My website has moved again. The new location:

http://hyperquantum.be

And the pages about Hyper are here:

http://hyperquantum.be/hyper

I hope it's the last time I need to move my website. Having to update all links to it is not that much fun really.

Saturday, February 07, 2009

Having "pure" functions

I have been thinking on this new feature for some time, but I'm not sure if it's a good idea. Just in case, the keyword for it has already been reserved in the 0.4.2 release of the compiler front end.

The idea is to introduce "pure" functions. Any procedure that is qualified as "pure" would guarantee to have no side effects and to have it's result only depend on the values of its parameters. The main purpose of this is to enable extra optimizations by the compiler, and to guarantee that some functions that do not need side-effects will not have them. So if you have some container class, its "count()" procedure (that returns the number of elements in the container) can be qualified as "pure" because it doesn't (and shouldn't) alter the state of the container, and because as long as the container is not modified, it will keep returning the same value over and over again. This implies that we consider the "this" pointer an implicit parameter for each non-static procedure, and that "pure" is a more restrictive version of the "const" qualifier for procedures. If you need a "pure" procedure that doesn't depend on its hidden "this" parameter, then you should also qualify it as "static".

Now the implications of this new feature:
  1. Because "pure" is actually a more restrictive version of "const", you can have a normal and a "pure" version of the same procedure, just like you can put a normal and a "const" procedure with the same parameters in a class.
  2. You can override a "const" procedure with a "pure" one.
  3. You can only override a "pure" procedure with a "pure" one.
  4. The compiler needs to check if a "pure" procedure really has no side-effects and if it only uses its parameters to calculate the result (!).
Of those four implications, the last two have a large impact.

The third one could make things a bit more difficult than they are now. If you design a class that will be inherited from, you will have to be careful that any procedure you mark as "pure" will never have to be overridden with one that isn't pure. Could be trivial for functions like "count()", but for other cases it might be a (very) difficult decision.

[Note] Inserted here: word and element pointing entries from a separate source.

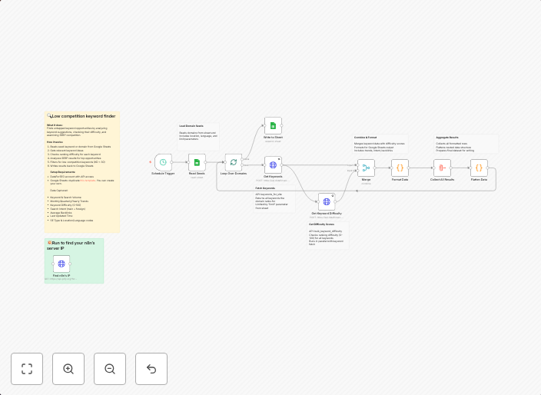The image size is (541, 395).
Task: Reset canvas zoom with undo arrow button
Action: pyautogui.click(x=151, y=369)
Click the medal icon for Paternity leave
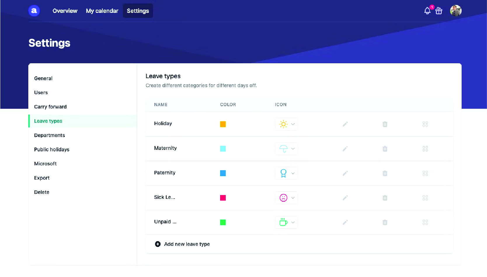This screenshot has width=487, height=277. pos(283,173)
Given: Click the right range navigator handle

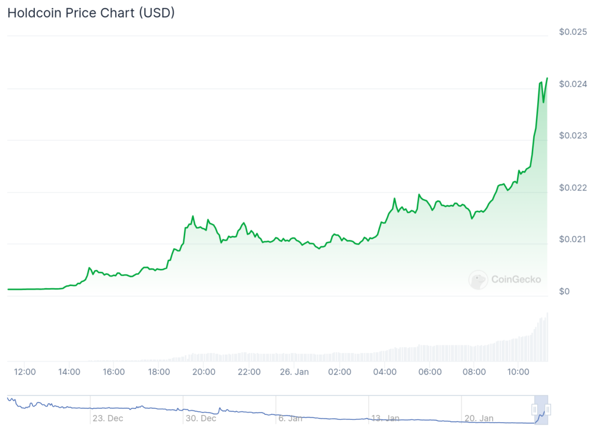Looking at the screenshot, I should [548, 410].
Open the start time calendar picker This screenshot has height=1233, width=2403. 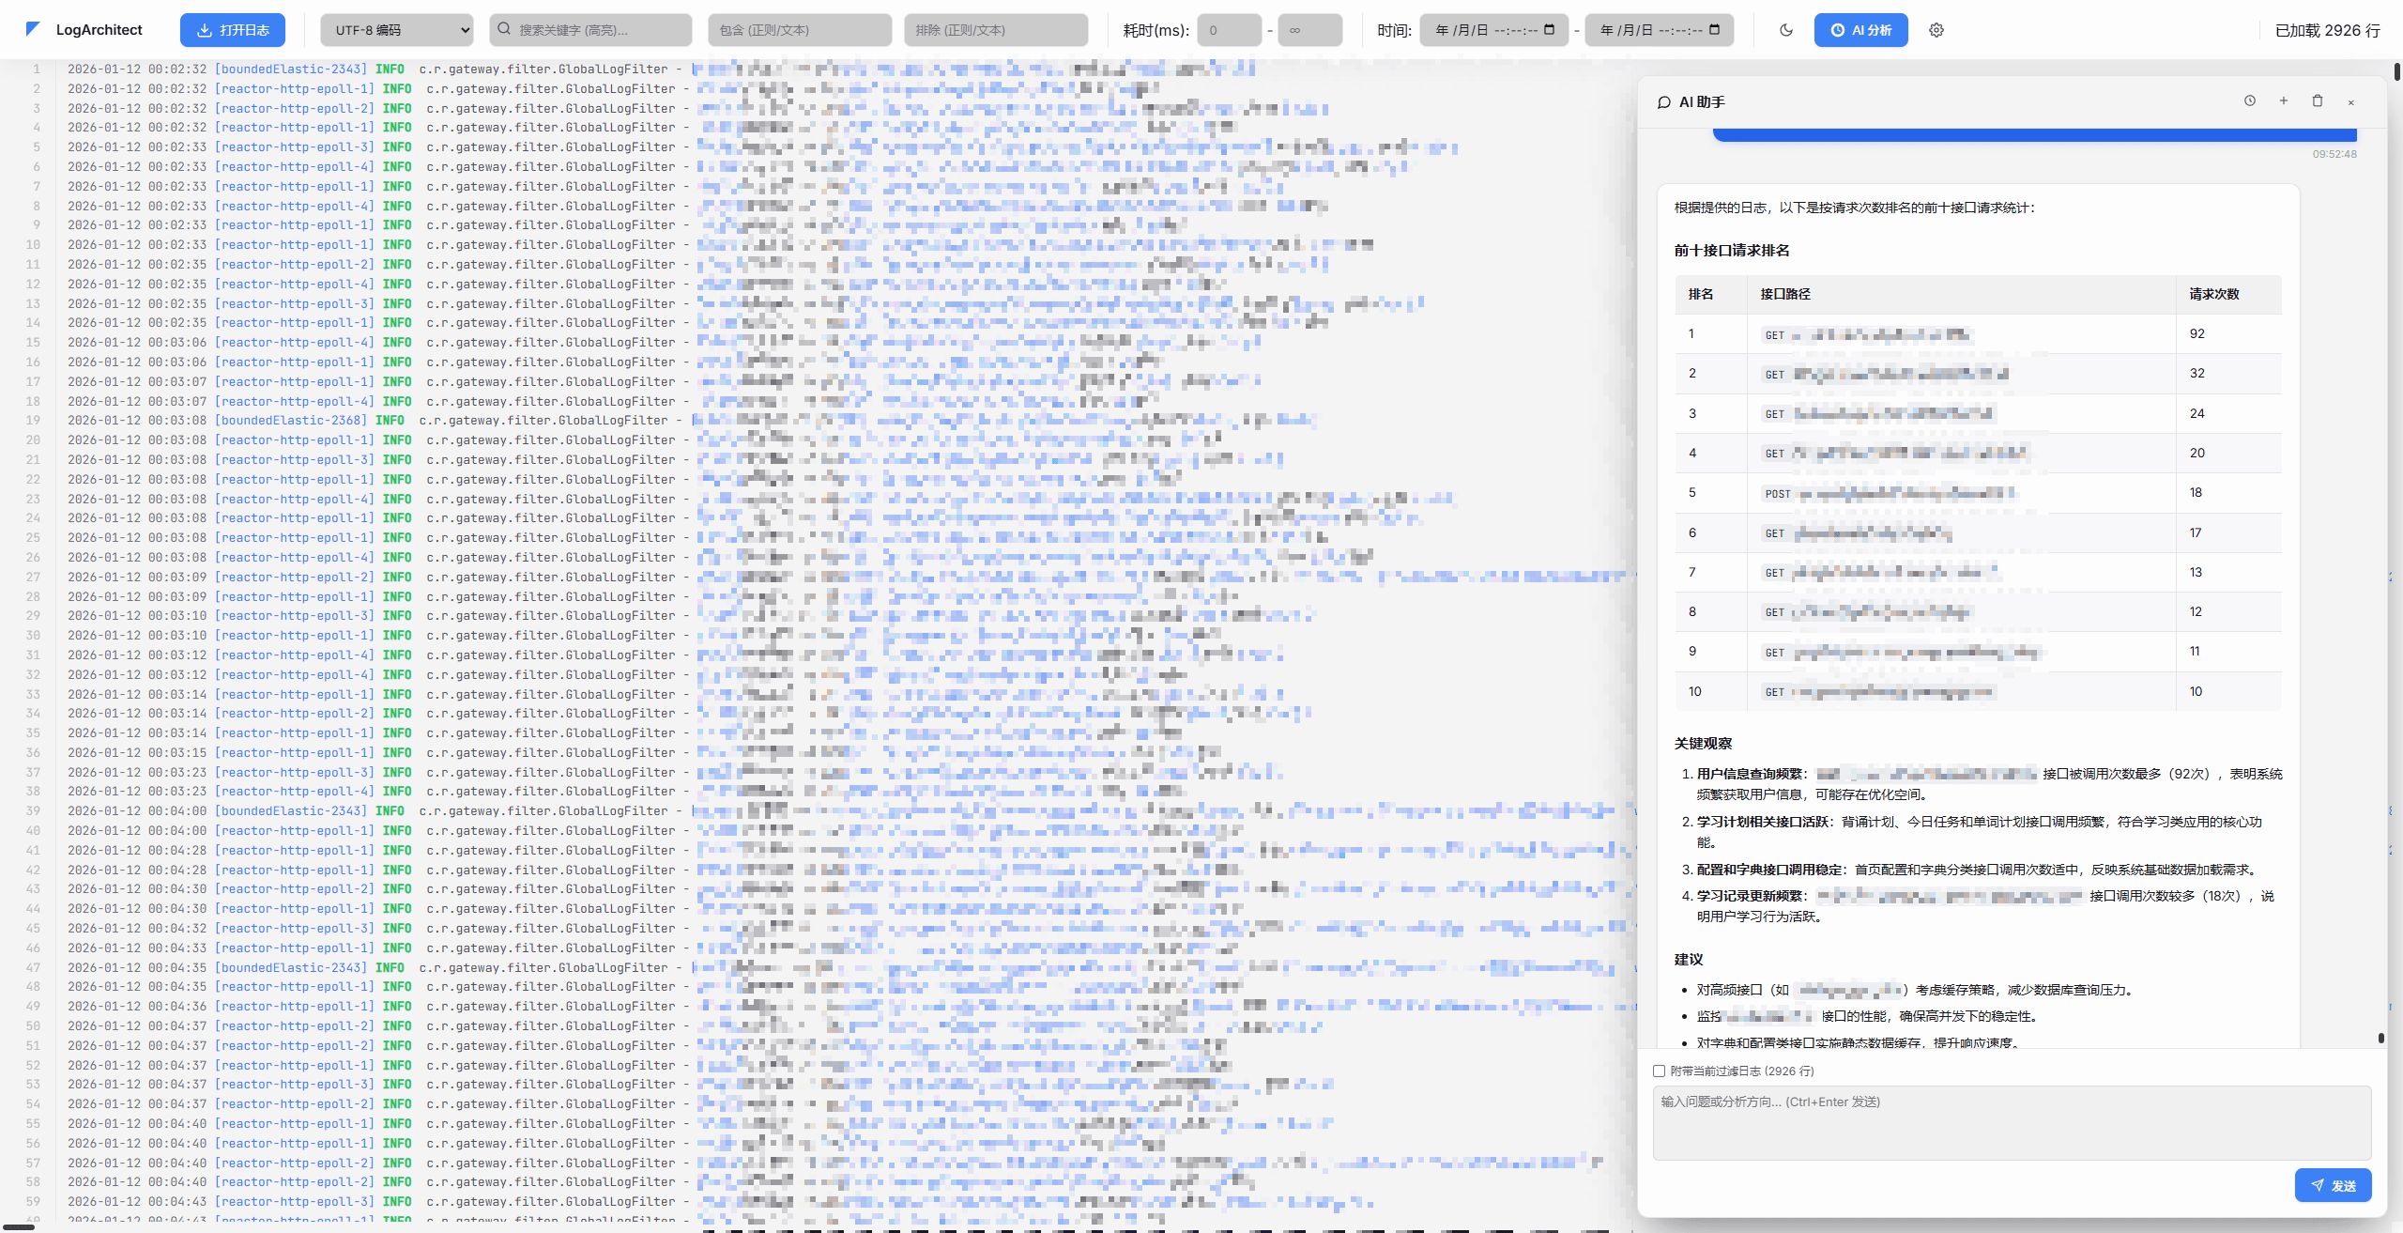point(1550,30)
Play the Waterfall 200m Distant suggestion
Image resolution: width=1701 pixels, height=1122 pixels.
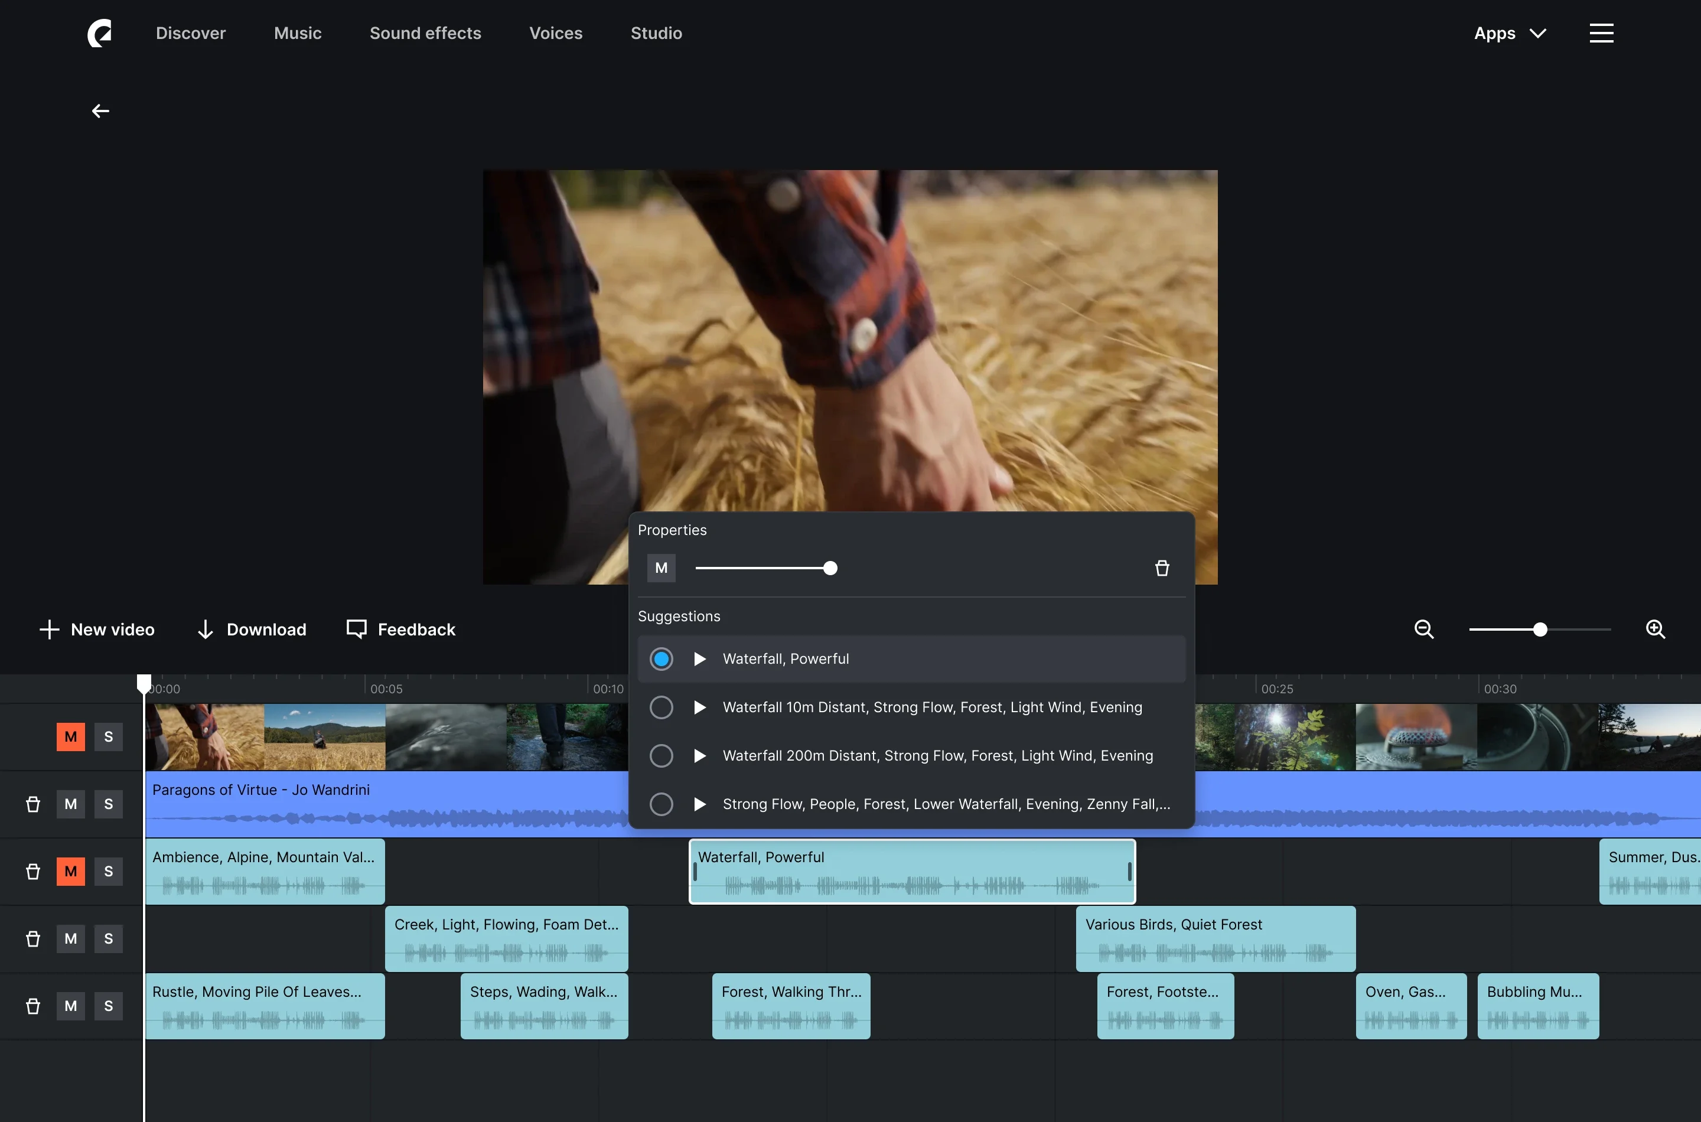[699, 756]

The fourth one might even be a show-stopper for including the feature. If the compiler needs to check that a procedure is really "pure", then it would need to put restrictions on each statement and expression used in that procedure. You would not be allowed to access any class fields, from the same class or from any other class. All expressions used should be pure as well. Any assignment statements should only modify local variables. If you declare variables in the procedure, their constructors should also be pure (no access to outside data and no side-effects elsewhere). It would be possible to have the compiler check those things, but it would put a major burden on the programmer. He would need to have "pure" in his mind everytime he writes a constructor for a class, because it might need to be called at some point somewhere in a "pure" procedure. He would need to mark all (or most) of his user-defined operators as "pure", unless I make "pure" the default or even a requirement for all binary (and unary?) operators. All these things would cause the programmer's code to be filled with things marked as "pure", just in case. Most programmers would probably just avoid "pure" entirely because it makes things too difficult.

So I'm unsure wether or not to include the feature. It could certainly be useful. But would it be worth the effort?

Another possibility is to use "pure" just as an attribute that informs the compiler about potential optimisations. But in that case someone could mark a procedure as "pure" while it does have side-effects.

At this time, I am still thinking about the feature. Feedback is welcome, as usual.